**Instructions to follow**
Copy out everything from the line with "Identify the location of credit." down to the end of the entries, keeping the requests, and take 142 off every coordinate in the answers.

**Dataset rows**

◇ ◇ ◇

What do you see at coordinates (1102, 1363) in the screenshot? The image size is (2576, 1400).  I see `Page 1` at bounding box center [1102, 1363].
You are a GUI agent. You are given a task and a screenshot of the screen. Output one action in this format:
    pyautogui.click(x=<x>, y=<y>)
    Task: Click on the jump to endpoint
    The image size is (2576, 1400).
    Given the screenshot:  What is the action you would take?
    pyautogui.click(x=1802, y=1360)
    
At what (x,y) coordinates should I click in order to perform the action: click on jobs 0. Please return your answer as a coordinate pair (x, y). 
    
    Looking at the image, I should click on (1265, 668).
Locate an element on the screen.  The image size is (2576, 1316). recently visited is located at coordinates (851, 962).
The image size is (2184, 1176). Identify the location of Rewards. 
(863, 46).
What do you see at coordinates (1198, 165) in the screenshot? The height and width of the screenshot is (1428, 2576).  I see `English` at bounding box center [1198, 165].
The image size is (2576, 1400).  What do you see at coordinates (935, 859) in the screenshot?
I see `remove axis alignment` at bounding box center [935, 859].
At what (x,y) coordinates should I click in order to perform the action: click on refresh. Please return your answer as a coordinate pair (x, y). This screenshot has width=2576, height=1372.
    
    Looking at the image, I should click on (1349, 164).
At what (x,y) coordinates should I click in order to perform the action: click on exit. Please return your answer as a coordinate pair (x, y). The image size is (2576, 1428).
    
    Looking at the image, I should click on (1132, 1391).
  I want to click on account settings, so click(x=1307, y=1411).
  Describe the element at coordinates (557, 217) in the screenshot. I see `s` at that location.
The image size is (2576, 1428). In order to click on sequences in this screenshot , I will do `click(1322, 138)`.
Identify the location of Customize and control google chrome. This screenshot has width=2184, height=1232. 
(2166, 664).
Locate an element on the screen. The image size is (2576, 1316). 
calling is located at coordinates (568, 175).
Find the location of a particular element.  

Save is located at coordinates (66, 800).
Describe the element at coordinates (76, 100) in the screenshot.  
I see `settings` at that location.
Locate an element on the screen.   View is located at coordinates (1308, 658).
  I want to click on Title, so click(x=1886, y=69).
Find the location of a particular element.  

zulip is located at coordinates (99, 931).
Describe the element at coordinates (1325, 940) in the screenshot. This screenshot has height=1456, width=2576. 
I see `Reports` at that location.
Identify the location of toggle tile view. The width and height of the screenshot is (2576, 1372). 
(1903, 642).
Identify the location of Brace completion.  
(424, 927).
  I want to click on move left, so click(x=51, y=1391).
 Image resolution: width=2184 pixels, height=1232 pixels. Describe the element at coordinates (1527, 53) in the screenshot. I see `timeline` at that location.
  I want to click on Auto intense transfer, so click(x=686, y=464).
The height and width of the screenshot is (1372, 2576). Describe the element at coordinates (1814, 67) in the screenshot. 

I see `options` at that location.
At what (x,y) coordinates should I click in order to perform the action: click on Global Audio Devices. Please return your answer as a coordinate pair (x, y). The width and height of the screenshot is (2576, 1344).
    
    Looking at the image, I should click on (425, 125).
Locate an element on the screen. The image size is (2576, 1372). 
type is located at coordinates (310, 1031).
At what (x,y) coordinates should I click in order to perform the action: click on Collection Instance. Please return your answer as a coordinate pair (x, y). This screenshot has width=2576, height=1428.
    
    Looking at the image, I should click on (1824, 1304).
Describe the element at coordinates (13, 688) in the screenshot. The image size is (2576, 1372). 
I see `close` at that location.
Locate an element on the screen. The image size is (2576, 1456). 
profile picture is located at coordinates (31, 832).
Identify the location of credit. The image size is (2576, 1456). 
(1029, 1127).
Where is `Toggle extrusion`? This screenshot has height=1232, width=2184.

◇ ◇ ◇

**Response to the task**
Identify the location of credit. The image size is (2576, 1456). 
(887, 985).
Where is `Toggle extrusion`? This screenshot has height=1232, width=2184.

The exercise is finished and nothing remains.